> What is expected:
Line count for "computer": tally the lines of the records below that contain it, and give only that number.

■ ■ ■

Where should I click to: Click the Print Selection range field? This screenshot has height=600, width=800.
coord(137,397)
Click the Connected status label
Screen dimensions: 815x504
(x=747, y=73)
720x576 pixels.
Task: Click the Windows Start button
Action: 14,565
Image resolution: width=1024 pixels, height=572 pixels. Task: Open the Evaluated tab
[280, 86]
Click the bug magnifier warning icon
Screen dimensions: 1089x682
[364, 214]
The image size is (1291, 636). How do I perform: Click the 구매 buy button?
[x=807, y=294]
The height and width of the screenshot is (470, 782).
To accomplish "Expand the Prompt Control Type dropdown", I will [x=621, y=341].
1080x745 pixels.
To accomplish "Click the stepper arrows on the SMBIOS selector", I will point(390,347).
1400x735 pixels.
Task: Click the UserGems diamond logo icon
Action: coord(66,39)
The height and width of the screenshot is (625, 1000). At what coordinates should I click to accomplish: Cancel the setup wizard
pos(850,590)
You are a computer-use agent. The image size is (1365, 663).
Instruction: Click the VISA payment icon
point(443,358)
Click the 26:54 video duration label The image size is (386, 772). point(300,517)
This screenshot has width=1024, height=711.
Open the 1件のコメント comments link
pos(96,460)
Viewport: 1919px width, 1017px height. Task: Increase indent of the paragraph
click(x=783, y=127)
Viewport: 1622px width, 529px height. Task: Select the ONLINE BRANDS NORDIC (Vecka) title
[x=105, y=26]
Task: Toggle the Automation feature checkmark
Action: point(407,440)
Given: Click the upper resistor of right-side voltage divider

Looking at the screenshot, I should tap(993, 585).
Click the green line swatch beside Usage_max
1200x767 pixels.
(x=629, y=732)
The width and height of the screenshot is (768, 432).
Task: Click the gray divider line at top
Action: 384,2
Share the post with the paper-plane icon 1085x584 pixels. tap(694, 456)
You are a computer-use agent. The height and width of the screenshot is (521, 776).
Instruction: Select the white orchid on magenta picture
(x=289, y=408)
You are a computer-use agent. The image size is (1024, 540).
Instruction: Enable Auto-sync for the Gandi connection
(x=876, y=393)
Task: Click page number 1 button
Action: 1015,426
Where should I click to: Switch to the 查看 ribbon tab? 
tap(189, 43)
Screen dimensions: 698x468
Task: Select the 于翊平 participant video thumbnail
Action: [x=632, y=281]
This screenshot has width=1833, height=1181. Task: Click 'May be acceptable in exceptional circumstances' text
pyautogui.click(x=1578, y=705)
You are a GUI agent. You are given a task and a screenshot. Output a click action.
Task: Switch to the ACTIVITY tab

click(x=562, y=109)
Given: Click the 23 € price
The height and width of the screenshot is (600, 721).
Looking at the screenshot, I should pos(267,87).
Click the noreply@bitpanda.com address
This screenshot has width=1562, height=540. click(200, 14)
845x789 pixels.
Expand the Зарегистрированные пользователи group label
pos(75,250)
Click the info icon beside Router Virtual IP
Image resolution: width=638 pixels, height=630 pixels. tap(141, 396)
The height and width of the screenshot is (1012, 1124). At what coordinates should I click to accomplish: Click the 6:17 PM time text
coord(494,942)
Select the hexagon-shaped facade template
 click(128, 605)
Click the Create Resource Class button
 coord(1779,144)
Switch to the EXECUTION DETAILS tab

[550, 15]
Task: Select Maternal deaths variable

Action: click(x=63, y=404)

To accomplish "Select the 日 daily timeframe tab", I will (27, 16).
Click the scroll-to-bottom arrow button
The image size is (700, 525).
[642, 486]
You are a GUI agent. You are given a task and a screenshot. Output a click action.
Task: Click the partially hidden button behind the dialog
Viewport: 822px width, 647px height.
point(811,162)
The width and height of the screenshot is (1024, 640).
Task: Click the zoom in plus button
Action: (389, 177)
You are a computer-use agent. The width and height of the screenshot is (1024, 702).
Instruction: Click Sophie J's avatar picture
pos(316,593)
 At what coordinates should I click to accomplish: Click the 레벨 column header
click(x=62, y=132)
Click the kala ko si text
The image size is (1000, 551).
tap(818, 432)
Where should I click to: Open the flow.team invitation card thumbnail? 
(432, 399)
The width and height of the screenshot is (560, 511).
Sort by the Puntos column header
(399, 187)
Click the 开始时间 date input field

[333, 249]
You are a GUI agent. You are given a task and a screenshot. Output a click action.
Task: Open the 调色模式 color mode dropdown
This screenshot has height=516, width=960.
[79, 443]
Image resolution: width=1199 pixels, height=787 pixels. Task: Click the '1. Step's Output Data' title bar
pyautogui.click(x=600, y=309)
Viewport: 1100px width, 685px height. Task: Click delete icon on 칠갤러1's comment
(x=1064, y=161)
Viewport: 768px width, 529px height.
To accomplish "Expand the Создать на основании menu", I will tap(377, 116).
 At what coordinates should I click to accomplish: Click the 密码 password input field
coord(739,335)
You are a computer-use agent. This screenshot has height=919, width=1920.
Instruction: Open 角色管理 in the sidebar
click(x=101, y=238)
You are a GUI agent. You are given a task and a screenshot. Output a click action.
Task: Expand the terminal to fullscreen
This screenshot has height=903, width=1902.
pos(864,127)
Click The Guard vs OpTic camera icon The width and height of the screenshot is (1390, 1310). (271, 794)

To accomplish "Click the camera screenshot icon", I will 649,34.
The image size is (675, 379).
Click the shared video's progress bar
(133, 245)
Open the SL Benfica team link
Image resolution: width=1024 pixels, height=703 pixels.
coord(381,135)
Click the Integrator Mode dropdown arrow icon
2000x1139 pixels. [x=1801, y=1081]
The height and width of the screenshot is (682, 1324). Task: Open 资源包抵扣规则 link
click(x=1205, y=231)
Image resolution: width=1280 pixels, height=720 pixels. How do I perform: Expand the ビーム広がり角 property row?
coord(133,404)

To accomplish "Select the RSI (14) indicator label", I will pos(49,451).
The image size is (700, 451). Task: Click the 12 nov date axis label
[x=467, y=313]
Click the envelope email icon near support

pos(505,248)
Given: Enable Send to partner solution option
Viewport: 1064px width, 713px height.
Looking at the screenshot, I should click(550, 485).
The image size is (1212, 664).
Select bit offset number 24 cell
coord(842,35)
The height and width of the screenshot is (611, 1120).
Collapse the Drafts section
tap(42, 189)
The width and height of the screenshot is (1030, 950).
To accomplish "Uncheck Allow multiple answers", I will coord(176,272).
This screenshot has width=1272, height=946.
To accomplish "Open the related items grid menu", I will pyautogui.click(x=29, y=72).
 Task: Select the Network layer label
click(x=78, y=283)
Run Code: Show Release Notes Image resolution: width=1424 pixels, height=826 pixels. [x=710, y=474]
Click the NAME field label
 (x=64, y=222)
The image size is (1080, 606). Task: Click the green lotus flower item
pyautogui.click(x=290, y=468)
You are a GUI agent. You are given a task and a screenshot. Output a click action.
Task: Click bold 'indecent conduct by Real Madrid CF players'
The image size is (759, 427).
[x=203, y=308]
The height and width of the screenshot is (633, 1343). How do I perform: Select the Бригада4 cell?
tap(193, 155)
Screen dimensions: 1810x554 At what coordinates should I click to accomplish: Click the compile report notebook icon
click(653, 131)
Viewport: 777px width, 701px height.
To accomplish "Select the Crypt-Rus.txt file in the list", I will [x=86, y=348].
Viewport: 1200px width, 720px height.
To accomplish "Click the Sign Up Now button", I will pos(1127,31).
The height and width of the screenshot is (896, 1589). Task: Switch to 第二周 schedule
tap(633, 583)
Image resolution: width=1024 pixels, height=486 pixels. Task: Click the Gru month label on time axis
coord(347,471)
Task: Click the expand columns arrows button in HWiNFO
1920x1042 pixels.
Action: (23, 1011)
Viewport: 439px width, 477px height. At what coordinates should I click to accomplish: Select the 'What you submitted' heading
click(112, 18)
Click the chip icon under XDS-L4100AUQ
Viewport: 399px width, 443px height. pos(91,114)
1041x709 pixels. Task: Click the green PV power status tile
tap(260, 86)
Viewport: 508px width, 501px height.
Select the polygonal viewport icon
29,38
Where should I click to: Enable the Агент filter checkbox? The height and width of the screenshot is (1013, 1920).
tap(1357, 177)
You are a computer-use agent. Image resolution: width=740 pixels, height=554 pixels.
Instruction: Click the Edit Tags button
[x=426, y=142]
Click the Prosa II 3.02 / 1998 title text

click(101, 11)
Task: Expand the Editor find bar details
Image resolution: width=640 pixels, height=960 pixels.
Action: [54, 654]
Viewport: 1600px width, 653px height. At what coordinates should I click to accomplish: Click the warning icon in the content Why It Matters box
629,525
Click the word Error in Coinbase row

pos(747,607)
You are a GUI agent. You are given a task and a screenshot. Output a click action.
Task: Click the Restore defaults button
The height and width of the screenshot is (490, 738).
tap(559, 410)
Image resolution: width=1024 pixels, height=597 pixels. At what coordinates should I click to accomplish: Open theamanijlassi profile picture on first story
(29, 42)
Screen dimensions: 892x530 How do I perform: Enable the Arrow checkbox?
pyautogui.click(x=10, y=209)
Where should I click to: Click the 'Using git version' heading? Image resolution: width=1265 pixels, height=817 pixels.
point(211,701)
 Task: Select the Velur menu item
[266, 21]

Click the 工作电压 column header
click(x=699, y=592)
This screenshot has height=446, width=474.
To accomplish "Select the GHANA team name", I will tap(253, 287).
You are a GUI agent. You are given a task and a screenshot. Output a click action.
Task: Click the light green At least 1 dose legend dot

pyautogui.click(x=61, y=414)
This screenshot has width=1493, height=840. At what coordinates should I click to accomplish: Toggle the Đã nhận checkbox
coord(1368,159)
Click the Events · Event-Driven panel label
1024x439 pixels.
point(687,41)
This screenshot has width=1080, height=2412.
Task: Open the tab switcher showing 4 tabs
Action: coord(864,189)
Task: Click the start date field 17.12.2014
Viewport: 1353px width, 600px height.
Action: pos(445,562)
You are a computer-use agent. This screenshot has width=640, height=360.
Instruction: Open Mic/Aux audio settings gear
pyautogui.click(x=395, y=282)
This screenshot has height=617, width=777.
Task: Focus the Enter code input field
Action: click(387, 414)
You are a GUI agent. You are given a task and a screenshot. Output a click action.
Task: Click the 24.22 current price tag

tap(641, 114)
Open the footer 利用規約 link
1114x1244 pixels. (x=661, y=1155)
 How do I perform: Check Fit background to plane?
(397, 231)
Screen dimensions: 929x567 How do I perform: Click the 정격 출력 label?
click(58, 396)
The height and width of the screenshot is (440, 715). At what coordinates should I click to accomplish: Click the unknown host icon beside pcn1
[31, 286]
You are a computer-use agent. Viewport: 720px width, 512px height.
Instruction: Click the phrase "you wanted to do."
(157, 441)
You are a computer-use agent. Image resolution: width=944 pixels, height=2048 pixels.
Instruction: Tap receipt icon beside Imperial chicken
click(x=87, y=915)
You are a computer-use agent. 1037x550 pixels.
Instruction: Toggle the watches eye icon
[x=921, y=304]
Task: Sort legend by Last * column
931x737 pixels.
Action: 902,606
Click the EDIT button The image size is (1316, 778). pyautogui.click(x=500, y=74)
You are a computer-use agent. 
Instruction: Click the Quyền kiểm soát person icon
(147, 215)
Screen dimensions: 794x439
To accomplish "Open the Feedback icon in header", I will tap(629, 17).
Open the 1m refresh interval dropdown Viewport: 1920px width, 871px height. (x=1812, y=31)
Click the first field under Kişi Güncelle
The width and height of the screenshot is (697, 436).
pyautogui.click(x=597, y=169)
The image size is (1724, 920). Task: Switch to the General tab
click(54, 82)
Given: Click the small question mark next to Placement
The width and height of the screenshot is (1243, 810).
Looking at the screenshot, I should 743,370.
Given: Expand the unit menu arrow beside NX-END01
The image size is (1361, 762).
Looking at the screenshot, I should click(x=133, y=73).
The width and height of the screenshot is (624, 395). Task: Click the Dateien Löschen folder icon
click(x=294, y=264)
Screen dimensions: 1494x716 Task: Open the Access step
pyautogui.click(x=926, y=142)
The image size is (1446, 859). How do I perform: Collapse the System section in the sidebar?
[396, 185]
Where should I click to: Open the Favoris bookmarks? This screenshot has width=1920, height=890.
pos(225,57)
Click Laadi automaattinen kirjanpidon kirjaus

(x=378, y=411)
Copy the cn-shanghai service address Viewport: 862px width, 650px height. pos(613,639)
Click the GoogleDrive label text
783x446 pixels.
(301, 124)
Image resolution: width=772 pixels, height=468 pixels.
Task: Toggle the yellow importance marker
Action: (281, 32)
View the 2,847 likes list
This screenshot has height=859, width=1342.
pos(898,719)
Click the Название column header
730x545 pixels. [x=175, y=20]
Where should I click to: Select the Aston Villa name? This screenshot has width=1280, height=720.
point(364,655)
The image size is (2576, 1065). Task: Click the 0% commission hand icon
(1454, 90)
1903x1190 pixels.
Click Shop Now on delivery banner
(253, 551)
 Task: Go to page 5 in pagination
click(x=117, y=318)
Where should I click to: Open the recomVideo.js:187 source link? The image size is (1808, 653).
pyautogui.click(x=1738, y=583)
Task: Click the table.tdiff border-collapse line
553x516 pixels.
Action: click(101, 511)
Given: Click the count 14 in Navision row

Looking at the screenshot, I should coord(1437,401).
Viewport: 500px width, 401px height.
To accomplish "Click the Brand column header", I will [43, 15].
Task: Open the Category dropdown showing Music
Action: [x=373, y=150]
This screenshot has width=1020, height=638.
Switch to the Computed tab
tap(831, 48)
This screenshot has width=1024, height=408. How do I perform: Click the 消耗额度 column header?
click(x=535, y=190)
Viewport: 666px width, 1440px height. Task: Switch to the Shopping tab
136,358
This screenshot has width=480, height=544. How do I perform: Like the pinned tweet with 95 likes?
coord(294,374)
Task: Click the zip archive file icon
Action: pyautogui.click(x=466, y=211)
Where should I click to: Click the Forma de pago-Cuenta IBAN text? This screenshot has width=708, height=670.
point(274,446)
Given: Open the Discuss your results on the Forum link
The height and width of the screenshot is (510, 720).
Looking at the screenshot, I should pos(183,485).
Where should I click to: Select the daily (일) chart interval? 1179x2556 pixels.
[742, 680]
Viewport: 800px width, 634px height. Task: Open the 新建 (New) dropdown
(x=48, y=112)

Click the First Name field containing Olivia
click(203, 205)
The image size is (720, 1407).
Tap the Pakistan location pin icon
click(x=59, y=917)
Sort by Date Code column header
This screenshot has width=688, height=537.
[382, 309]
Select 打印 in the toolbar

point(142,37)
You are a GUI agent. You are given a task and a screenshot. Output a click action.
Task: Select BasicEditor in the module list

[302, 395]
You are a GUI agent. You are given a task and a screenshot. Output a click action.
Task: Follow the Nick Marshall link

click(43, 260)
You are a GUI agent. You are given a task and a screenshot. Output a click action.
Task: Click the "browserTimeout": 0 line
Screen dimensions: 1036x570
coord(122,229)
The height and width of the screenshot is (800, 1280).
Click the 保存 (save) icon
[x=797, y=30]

■ ■ ■

> Answer to this task:
11